:: Data shown ::

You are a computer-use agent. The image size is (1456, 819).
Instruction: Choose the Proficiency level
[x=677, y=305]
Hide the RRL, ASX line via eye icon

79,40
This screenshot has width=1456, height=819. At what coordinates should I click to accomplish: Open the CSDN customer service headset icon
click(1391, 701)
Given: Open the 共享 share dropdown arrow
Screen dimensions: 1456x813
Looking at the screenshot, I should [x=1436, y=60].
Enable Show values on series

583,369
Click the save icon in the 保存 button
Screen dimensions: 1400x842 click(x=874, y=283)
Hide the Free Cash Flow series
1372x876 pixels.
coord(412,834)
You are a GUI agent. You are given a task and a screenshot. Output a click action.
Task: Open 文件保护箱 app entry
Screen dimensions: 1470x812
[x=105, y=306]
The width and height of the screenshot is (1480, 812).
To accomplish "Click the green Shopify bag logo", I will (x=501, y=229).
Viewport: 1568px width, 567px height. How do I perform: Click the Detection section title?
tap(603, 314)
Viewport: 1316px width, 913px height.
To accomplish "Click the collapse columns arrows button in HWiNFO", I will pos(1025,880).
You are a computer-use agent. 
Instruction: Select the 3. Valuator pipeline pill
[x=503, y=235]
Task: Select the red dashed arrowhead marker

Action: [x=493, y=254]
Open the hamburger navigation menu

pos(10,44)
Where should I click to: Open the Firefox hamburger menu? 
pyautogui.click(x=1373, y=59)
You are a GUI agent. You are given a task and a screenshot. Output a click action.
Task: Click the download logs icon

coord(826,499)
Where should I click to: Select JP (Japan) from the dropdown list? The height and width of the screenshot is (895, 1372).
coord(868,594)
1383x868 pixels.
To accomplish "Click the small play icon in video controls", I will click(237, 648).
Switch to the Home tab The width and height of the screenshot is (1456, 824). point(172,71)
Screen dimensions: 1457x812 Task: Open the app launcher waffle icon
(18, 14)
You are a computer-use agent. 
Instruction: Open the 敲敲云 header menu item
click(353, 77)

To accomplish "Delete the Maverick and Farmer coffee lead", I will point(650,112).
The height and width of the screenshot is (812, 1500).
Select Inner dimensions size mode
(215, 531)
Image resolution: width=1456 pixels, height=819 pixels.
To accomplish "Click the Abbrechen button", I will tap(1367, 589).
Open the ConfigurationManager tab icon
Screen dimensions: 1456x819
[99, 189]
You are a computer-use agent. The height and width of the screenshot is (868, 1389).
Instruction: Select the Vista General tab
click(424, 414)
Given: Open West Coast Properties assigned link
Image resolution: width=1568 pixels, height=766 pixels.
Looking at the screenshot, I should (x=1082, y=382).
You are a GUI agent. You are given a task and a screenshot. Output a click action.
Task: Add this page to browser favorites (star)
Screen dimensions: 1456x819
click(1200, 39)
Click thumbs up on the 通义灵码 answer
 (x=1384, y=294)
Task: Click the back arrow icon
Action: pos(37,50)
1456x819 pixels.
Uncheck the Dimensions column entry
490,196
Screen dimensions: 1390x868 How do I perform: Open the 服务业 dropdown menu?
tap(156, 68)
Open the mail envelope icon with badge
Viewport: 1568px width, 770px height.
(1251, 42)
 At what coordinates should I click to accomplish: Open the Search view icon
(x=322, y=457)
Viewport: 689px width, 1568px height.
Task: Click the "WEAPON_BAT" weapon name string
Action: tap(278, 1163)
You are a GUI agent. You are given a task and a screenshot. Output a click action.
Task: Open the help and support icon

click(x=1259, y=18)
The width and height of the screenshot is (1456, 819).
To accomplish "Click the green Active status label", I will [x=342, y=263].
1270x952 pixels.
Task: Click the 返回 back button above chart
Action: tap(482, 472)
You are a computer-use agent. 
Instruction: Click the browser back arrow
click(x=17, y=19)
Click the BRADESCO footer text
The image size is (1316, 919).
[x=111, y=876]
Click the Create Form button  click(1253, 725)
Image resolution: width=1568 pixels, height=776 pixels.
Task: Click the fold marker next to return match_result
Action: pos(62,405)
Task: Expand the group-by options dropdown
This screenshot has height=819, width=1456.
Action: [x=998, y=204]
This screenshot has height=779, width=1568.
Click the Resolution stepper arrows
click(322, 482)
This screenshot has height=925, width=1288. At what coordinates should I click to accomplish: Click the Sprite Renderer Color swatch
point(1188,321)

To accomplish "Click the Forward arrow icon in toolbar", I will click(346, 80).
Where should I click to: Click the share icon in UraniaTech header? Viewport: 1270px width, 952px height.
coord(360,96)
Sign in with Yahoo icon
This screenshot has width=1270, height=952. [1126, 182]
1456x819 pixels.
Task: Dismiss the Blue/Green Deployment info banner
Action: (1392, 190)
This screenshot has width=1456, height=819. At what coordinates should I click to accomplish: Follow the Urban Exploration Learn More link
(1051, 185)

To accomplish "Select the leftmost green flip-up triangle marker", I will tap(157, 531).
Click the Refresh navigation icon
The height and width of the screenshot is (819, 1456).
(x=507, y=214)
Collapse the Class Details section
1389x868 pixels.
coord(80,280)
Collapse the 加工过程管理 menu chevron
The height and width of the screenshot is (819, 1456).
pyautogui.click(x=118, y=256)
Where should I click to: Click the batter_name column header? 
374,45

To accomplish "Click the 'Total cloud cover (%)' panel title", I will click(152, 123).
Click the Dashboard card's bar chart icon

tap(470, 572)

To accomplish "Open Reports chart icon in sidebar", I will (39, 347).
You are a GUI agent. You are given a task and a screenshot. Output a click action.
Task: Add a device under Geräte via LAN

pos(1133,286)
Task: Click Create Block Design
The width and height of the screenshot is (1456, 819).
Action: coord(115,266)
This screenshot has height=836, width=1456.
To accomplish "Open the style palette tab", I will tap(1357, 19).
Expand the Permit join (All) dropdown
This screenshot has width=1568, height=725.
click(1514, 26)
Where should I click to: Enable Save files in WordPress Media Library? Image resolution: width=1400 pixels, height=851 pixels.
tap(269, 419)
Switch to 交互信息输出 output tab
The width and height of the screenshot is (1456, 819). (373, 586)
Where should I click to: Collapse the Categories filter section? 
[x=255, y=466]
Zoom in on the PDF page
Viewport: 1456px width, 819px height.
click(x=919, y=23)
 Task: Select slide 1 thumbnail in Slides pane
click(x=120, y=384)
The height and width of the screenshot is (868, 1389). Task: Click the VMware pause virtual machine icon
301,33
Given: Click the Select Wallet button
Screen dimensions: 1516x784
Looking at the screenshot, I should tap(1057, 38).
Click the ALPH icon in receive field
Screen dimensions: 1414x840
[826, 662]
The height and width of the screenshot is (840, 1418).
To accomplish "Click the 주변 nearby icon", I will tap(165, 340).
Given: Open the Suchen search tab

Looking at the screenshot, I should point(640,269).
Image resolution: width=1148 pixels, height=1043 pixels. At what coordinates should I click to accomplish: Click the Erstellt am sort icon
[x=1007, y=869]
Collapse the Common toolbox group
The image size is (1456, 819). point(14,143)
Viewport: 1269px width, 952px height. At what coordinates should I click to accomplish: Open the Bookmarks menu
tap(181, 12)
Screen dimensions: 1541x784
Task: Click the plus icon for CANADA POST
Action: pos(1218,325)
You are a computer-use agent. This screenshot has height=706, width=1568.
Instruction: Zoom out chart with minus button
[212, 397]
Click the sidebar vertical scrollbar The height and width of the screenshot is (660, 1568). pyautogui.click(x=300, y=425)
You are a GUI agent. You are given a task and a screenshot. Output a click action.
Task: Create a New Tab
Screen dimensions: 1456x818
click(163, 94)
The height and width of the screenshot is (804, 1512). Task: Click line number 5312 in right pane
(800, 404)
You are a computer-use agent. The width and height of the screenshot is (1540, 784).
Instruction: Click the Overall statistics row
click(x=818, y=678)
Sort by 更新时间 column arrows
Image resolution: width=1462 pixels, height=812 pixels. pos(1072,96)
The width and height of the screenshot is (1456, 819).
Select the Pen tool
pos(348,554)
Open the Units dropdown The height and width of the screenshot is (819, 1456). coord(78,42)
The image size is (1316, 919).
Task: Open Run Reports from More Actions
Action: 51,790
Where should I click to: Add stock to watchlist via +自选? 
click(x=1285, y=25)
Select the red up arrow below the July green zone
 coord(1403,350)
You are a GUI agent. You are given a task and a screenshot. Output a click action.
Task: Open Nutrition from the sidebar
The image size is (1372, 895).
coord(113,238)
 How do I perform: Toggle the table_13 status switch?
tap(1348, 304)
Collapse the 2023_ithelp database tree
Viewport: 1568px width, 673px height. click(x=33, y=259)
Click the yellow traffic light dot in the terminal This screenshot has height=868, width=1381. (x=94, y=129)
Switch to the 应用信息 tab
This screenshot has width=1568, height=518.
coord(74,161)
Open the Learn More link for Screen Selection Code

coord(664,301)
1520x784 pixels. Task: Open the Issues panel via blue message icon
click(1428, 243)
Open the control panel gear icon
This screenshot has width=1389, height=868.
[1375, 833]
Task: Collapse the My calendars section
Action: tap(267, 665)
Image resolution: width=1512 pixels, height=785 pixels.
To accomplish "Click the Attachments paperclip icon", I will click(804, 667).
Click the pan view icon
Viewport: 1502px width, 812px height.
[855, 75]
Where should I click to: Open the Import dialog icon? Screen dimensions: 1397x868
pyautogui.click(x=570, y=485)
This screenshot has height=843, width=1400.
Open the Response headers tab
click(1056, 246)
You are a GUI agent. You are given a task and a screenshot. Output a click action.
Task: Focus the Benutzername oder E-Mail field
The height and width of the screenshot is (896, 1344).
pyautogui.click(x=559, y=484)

:::

Problem details:
If a line contains the word "Expand", it counts; say how many such lines there are in the data above, and nothing else.

Task output:
2